Sunday, November 30, 2014

Sly like a fox.

Remember how a few weeks ago I said I would quit drinking? 
No? 
Well, I did and I lied.
Or maybe, I can rephrase it as...I changed my mind.
Is that just sly word play? 
Maybe but the reason for this flip-flop isn't because I can't live without alcohol but because it's not the drinking that's the problem...it's my 'all or nothing' attitude. 
I am either going to be Straight Edge or I am going to be a Lush.
I've worn the badges before:
I'm going to be Vegan for 23 years and then I'm going to eat so much flesh that I get sick.
I'm going to have sugar for breakfast, lunch and dinner and then give it up entirely.
I'm going to be a HOT MESS for years and then remake myself as a Yogini Goddess.
Ughhh... eye roll, please.

But, this behavior was learned or should I say happily embraced from my parents.
Especially, my father.
He needed to be the best at everything but also fluctuated between his extremes of consumption.
He was an expert at Yo-Yo dieting.
One month it would be nothing but bee pollen and wheat germ on tuna salad and then it would switch to nightly grilled peanut butter sandwiches and ice cream drenched in honey.
It was all or nothing...back and forth which is a terrible cycle, for me, anyway.
In spite of this well practiced habit of pacing the edges of sweetness and disaster, I have actually come a long way from gleefully wearing the perfectionist crown but now and then... 
The Sparkly Queen of Perfectionism stops by and starts knocking at the front door with all her distractions of jewels and prizes right when I'm in the middle of something or I'm tired and not properly dressed.
It's annoying.
So what do I do?
Do I say "not now, I'm busy" or "I'm sorry, but I wasn't expecting guests today".
Nope.
I panic and fall into an 'oh my gawd, where's my perfect outfit, how can I appear like I have it all together, am I bowing correctly?' inner dialogue and I begin panting at the mouth to get that pretty crown back where it belongs...on my too small head where it can then slip down my face and become an akward collar that makes it difficult for me to turn my neck and shift perspective.
It's a obnoxious little scenario.

So, what has got me all up in a tizzy this time?
Why did I decide I needed to quit drinking?
For one, I was finding myself thinking about having a beer as soon as I walked in the door instead of wanting to hug my son and boyfriend.
That's a problem.
I was feeling as if I couldn't possibly be good company without it and I've been abusing alcohol that way since I left my Ex-husband almost 4 years ago.
I made no apologies for becoming a manic drunk right after I left him...in fact I made it my mission to overindulge in everything.
Beer. Whiskey. Men. Candy. Clothes. 
If I wanted it...I was going to have it.
I could have handled myself with more grace but I didn't and that's ok because I learned a lot about myself from those experiences:
sex doesn't equal love, sleeping with all your friends is fun but it always creates drama, eating sugar all the time makes me moody but drinking? 
Well...I just gained an unhealthy routine and when your son begins lecturing you about drinking too much beer you can't NOT stop and pause and go 'oh, shit...there's many things I hope my son will carry as memories but watching me open a beer before sitting down to ask about his day shouldn't be one of them'.
So, I berated myself as a failure and decided I would remake myself as Super Mom...super yogini, super woman and a model of Sattivic purity and I hit the reinvent myself button and the lies began....
Lie #1. I am a "happy go lucky, anything goes" type.
Lie #2. I'm a bad person for drinking, especially since my job is to teach people moderation and self-acceptance.
************
**Task list**
1. Decide whether each statement agrees with the blog post: (a) The writer's father was an expert at Yo-Yo dieting. (b) The writer says they would be Vegan for 10 years. (c) The writer left the Ex-husband almost 4 years ago. For each, answer yes or no and quote the words of the blog post that settle it.
2. Revise the blog post from "The Sparkly Queen" up to and including "obnoxious little scenario.", putting "back door" in place of "front door".
Answer using only the blog post shown above.

**Saved entries**
************
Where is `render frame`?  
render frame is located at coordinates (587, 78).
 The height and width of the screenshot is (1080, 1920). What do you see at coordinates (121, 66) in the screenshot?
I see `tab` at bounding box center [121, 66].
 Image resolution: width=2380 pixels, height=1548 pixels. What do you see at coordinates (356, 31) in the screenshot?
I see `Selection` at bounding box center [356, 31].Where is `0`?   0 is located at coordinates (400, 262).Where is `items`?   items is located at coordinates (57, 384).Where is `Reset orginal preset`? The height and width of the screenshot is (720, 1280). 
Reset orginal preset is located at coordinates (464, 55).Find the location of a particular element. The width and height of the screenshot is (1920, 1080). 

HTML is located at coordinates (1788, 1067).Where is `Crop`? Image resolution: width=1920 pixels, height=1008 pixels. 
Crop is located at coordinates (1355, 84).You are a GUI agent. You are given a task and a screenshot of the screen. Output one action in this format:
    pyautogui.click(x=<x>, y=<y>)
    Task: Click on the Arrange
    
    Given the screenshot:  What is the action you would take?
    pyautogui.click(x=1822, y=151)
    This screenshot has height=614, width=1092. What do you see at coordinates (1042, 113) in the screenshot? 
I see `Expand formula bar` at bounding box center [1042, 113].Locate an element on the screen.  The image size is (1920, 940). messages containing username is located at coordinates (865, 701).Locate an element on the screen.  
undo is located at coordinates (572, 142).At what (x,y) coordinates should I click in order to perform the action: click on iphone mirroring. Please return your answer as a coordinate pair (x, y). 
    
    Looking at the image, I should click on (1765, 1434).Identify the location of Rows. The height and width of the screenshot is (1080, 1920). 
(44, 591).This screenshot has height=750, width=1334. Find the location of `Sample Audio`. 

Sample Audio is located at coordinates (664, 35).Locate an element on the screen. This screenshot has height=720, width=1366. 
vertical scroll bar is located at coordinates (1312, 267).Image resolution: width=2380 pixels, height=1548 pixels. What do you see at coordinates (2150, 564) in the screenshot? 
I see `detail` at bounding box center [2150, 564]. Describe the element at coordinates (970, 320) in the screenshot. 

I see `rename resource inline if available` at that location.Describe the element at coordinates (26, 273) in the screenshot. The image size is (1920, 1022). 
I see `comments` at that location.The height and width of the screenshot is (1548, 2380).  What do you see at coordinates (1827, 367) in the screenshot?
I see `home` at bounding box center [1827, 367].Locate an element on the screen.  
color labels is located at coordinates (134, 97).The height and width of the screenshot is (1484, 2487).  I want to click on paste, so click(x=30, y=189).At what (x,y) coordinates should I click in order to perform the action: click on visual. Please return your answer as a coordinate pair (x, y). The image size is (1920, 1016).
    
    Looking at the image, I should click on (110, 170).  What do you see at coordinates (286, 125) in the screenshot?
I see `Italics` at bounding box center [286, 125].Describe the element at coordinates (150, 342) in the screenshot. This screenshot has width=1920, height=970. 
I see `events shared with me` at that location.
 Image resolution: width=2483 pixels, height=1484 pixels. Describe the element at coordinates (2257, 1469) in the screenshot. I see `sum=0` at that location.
************
**The responses**
1.
(a) Yes: "He was an expert at Yo-Yo dieting."
(b) No: "I'm going to be Vegan for 23 years and then I'm going to eat so much flesh that I get sick."
(c) Yes: "since I left my Ex-husband almost 4 years ago"

2.
The Sparkly Queen of Perfectionism stops by and starts knocking at the back door with all her distractions of jewels and prizes right when I'm in the middle of something or I'm tired and not properly dressed.
It's annoying.
So what do I do?
Do I say "not now, I'm busy" or "I'm sorry, but I wasn't expecting guests today".
Nope.
I panic and fall into an 'oh my gawd, where's my perfect outfit, how can I appear like I have it all together, am I bowing correctly?' inner dialogue and I begin panting at the mouth to get that pretty crown back where it belongs...on my too small head where it can then slip down my face and become an akward collar that makes it difficult for me to turn my neck and shift perspective.
It's a obnoxious little scenario.